Auch mich hat dein Text gefesselt. Mir sind zwei Begriffe aufgefallen, die meinem Eintruck nach zentral sind.
Morgens. mittags, abends sieht sich der Ich-Erzähler eines belanglosen Einbahnstraßen-Komunikation ausgesetzt, Routine, oberflächlich, langweilig. O.K. Er/sie sieht sich in der Pflicht, etwas dazu zu sagen. Ja, natürlich.

Ich frage mich, was bedeutet die "zu hastige Antwort"? Würdest Du das "zu" weglassen können, oder legst du Wert darauf? Das macht einen großen Unterschied. Offenbar willst Du das "zu" hier stehen haben. "Eine hastige Antwort" könnte ich als "spontane Antwort" interpretieren. Aber mit dem "zu" geht das nicht mehr.

Zweiter Begriff: "Umweg". Auch ein Umweg ändert das Ziel nicht. Aber ein bringt eine neue Note hinein, und zwar versuchsweise und zaghaft. Das Zaghafte, auch wenn ganz unausgesprochen, passt schön mit der "zu hastigen Antwort".

Hans
 
Hallo Hans Dotterich,

vielen Dank für deinen Kommentar!

Morgens. mittags, abends sieht sich der Ich-Erzähler eines belanglosen Einbahnstraßen-Komunikation ausgesetzt, Routine, oberflächlich, langweilig. O.K. Er/sie sieht sich in der Pflicht, etwas dazu zu sagen.

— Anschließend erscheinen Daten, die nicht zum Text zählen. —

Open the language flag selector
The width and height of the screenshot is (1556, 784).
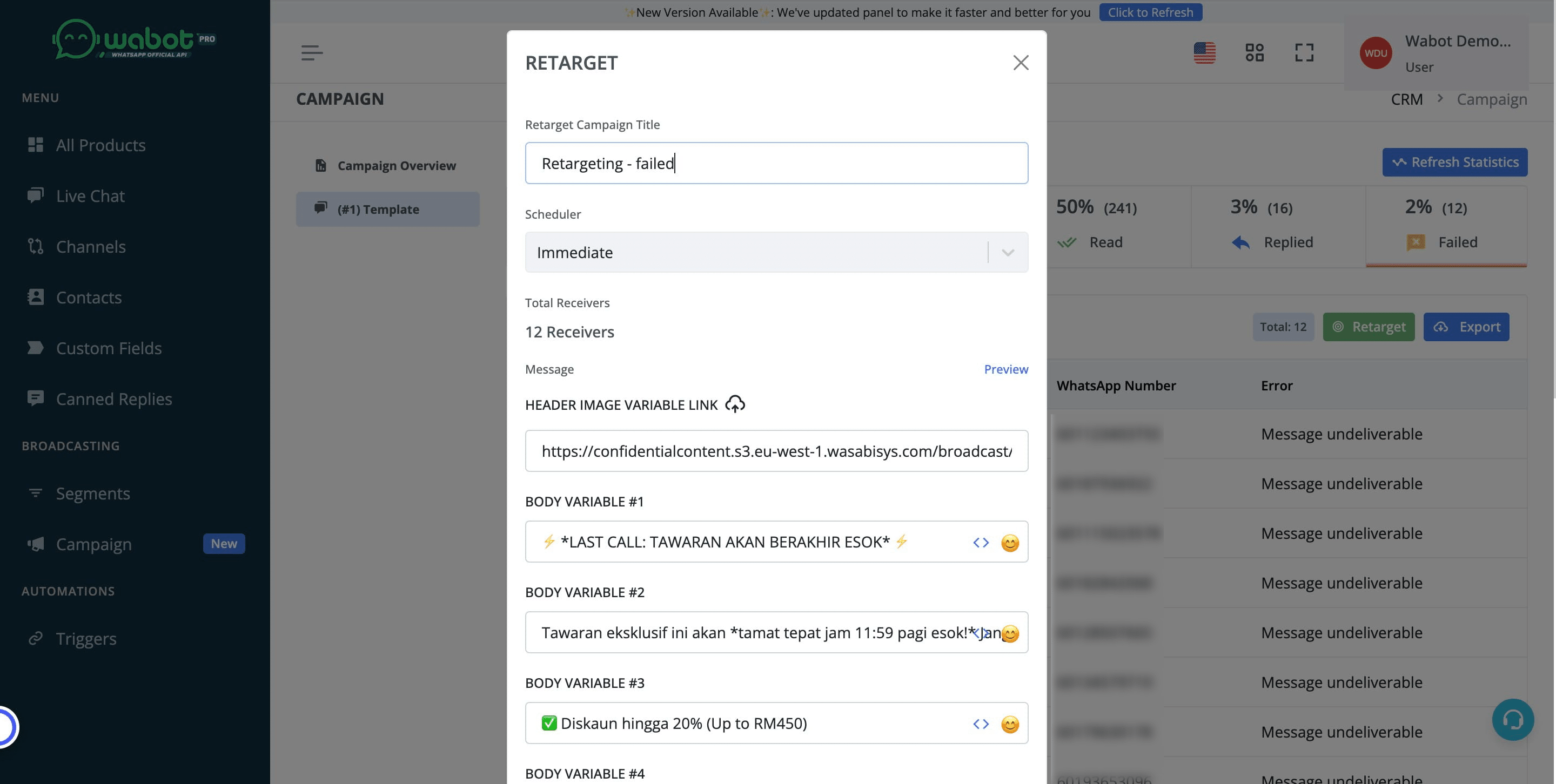[x=1204, y=52]
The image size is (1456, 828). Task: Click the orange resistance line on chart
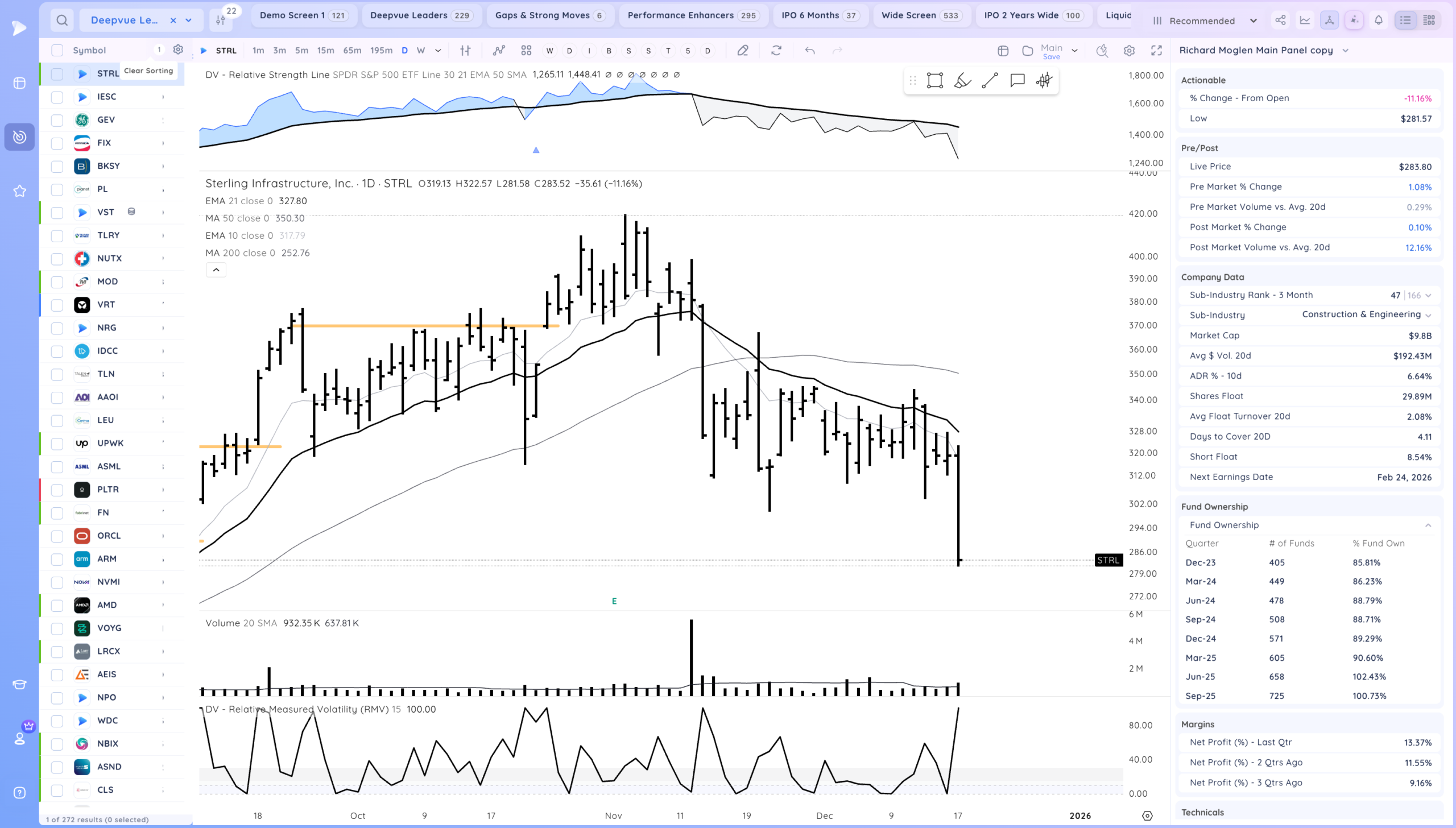coord(398,326)
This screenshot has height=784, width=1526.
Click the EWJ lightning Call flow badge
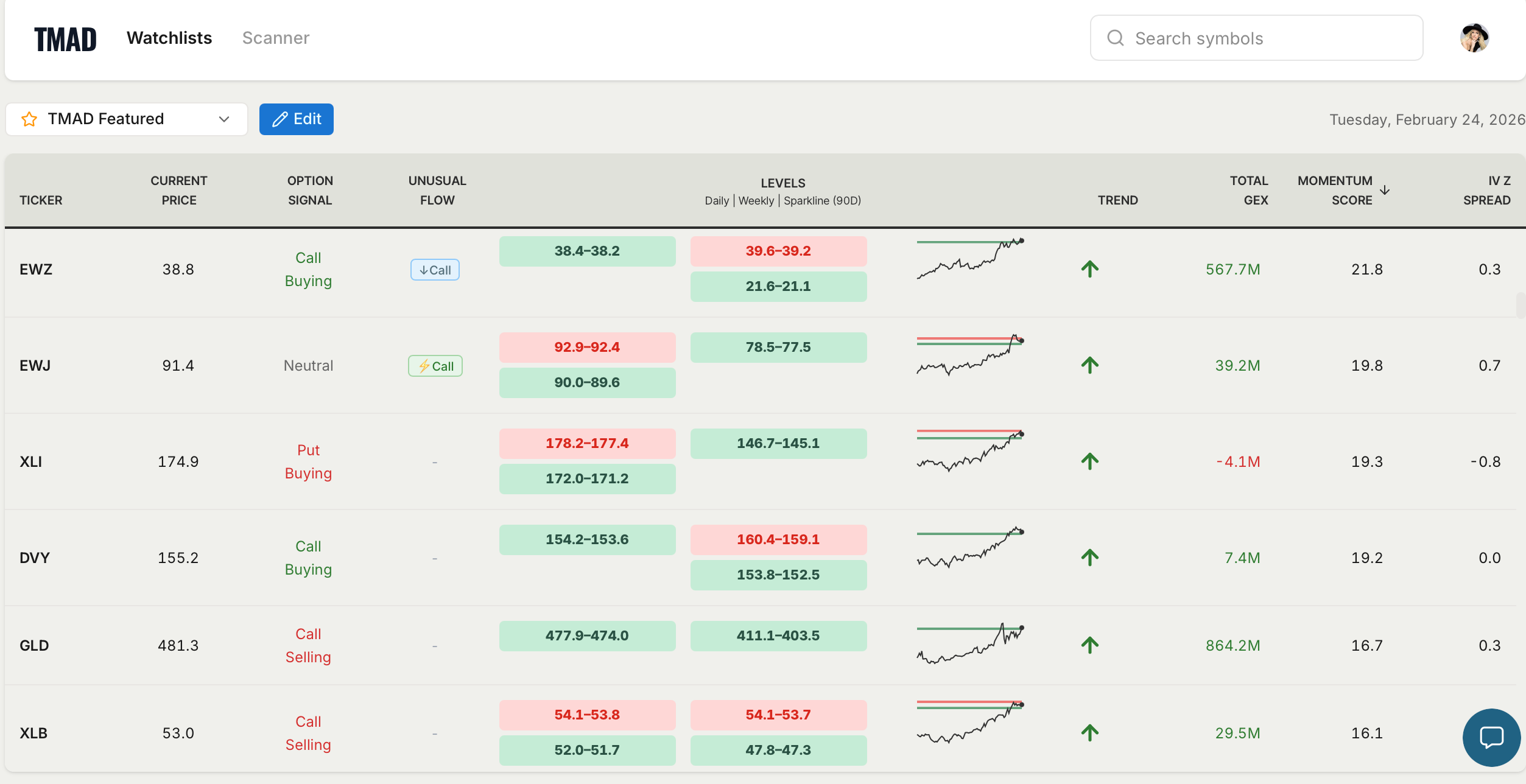pyautogui.click(x=435, y=366)
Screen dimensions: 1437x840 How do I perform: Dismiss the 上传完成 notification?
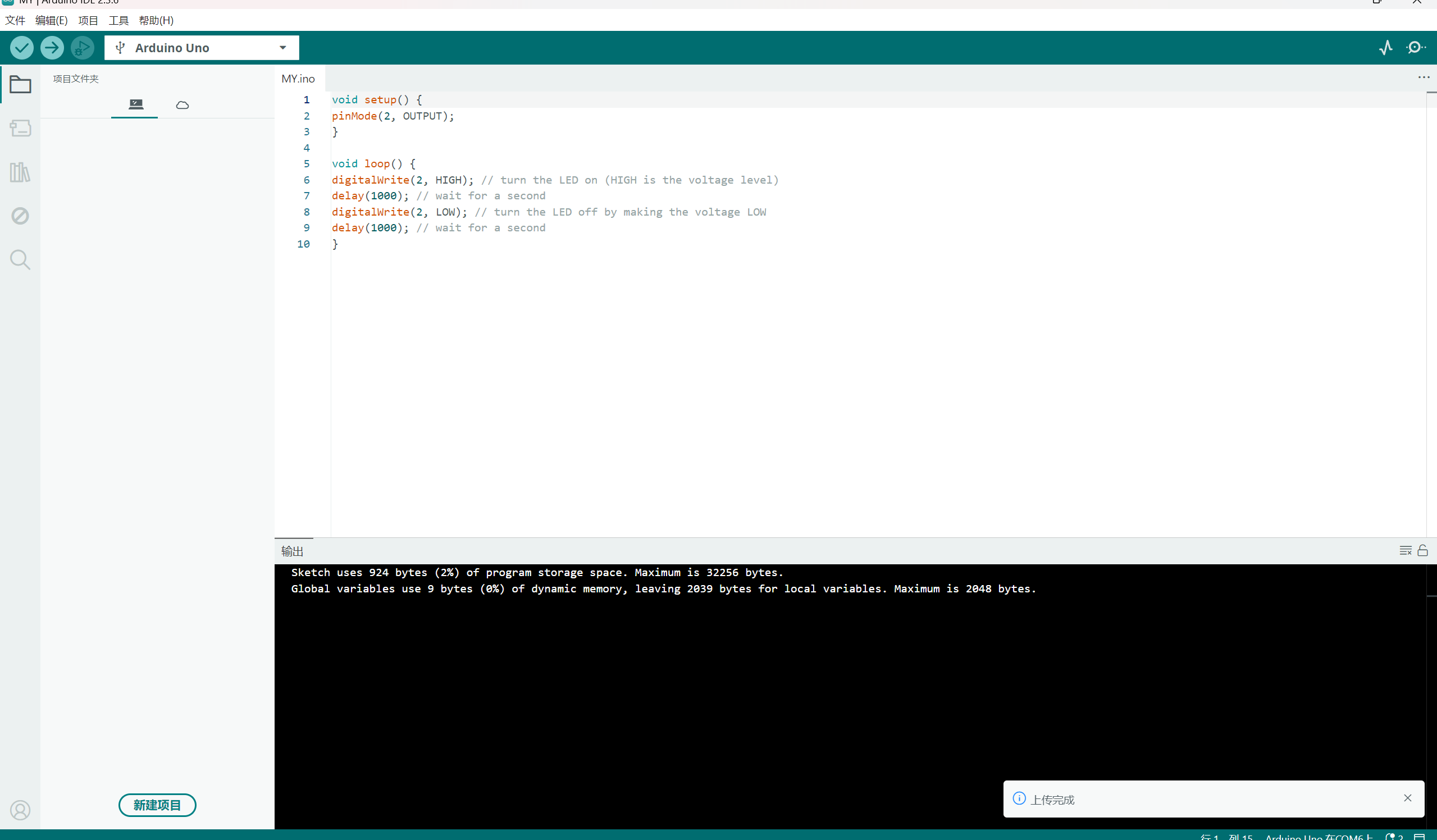pyautogui.click(x=1407, y=798)
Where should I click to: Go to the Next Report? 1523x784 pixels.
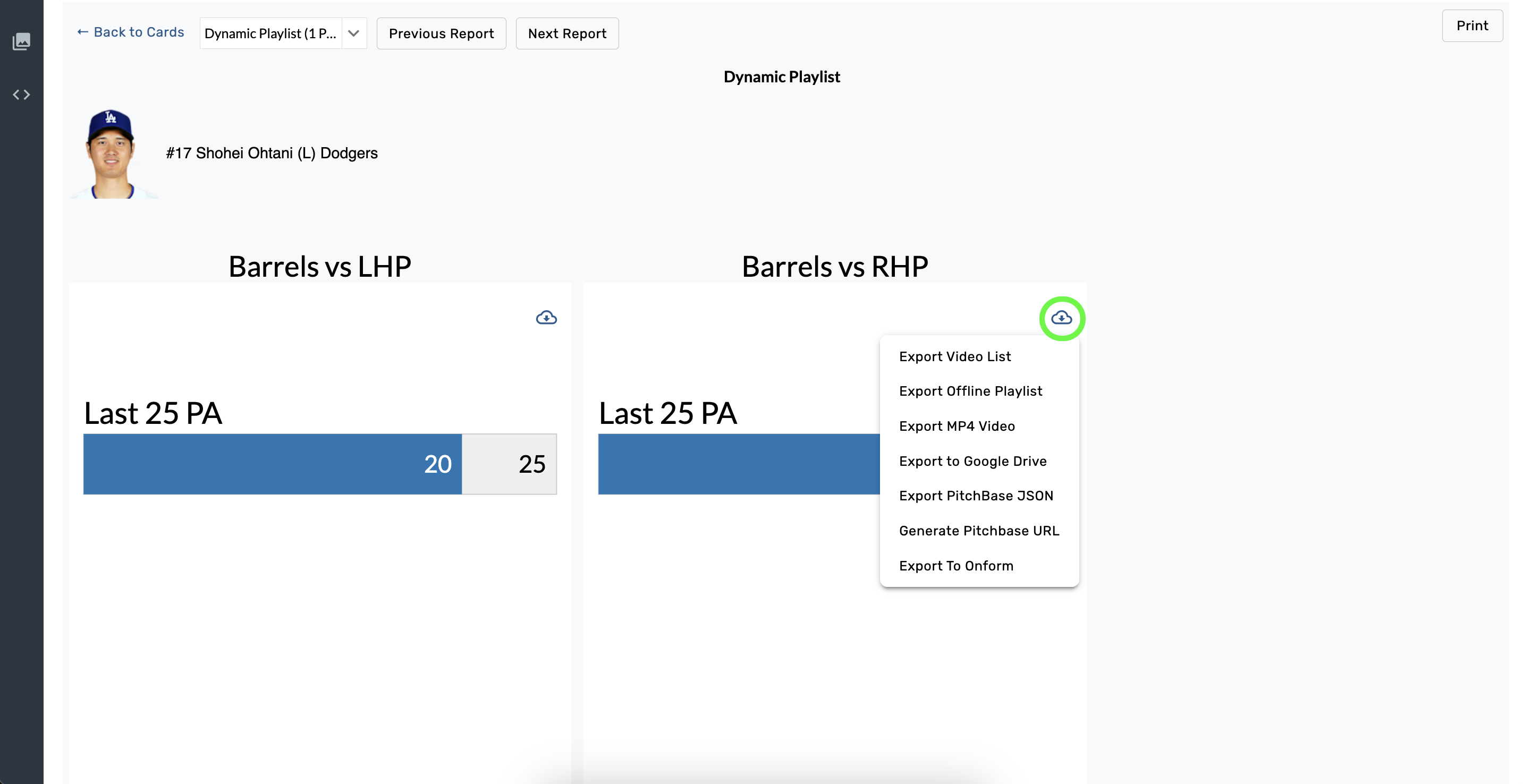566,33
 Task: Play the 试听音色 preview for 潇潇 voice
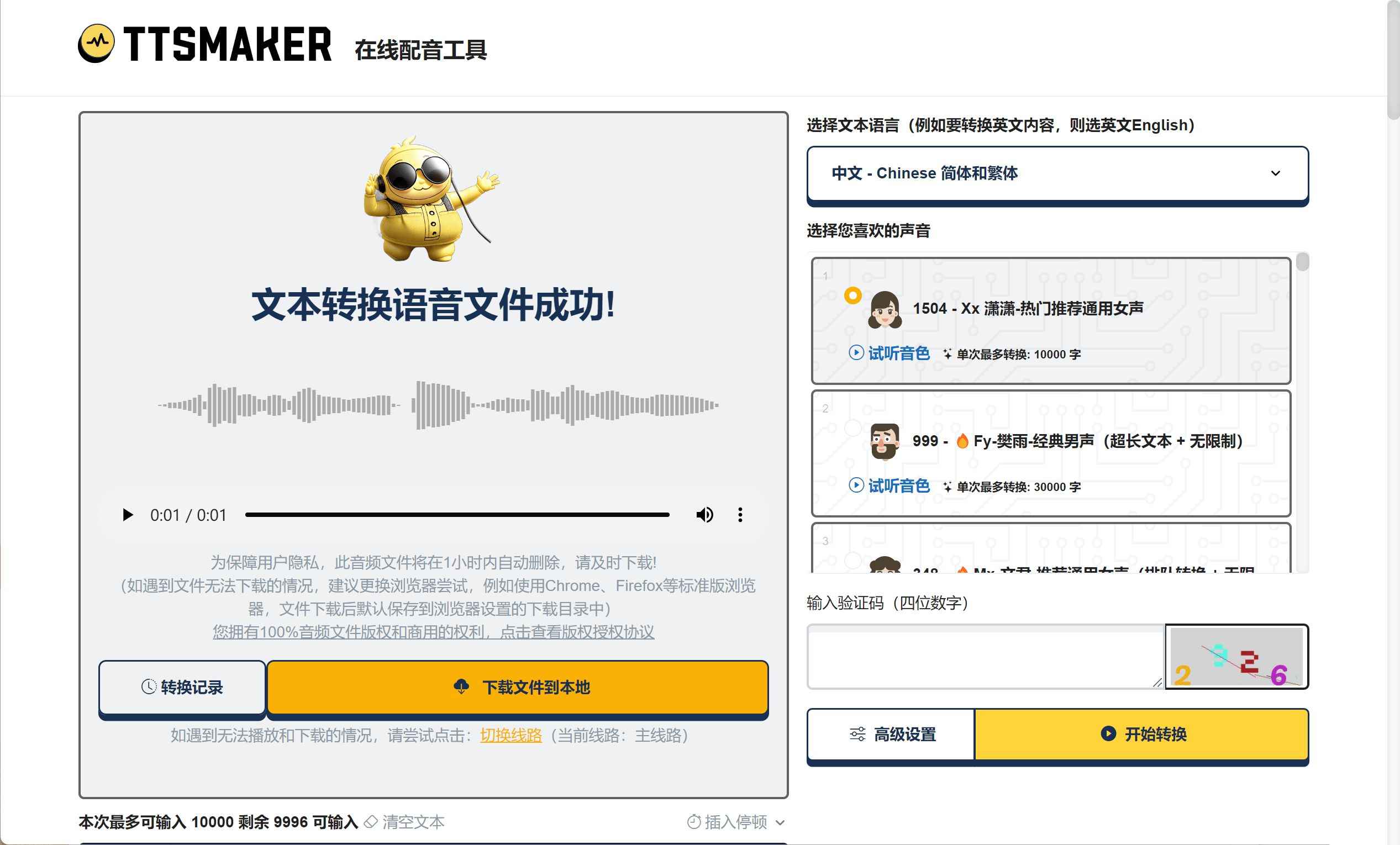tap(889, 353)
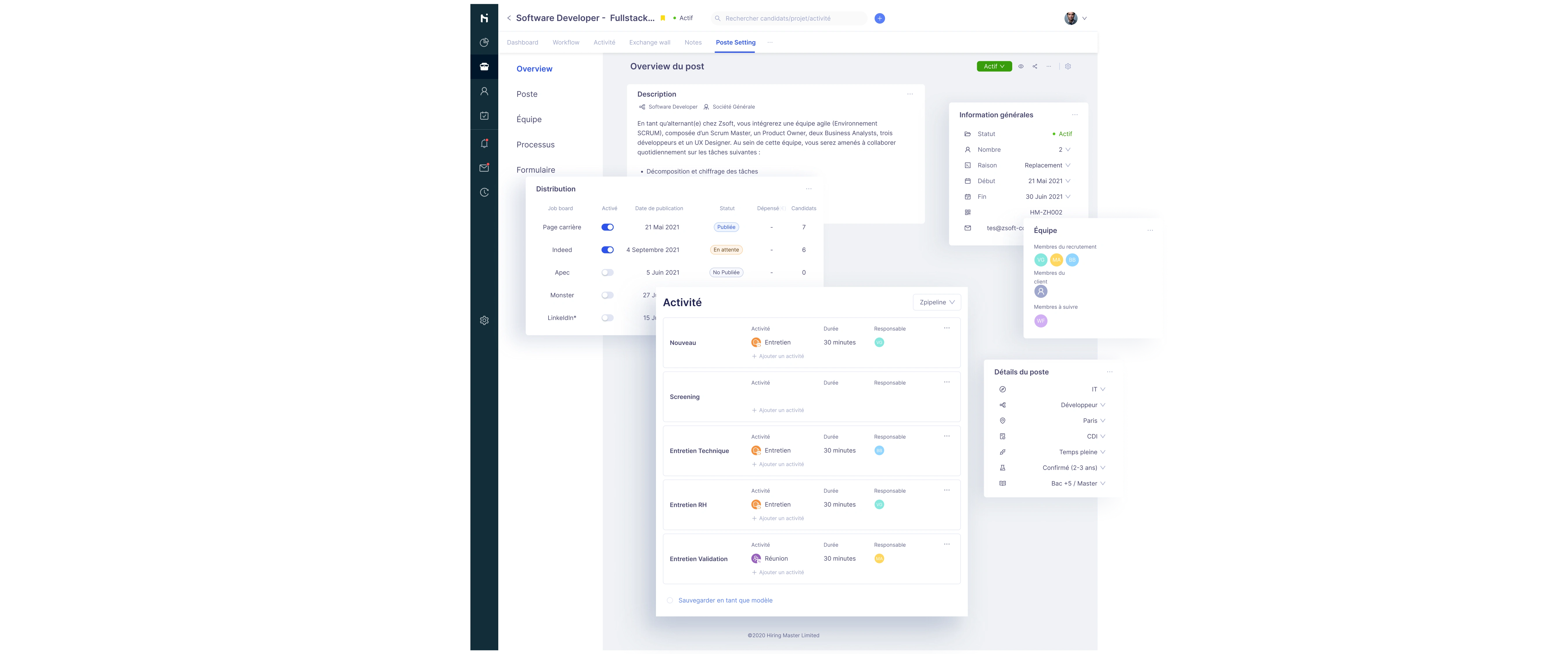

Ja, natürlich.
So kann man es interpretieren (interessant, dass ein so kurzer Text so viele Assoziationen erwecken kann, damit hatte ich gar nicht gerechnet).

Ich frage mich, was bedeutet die "zu hastige Antwort"?
Der Ich-Erzähler muss gut abwägen, was er sagt. Eine zu hastige Antwort könnte noch viel mehr Initiative auf der anderen Seite nach sich ziehen. (Das wäre eine Interpretation.)

Das Zaghafte, auch wenn ganz unausgesprochen, passt schön mit der "zu hastigen Antwort".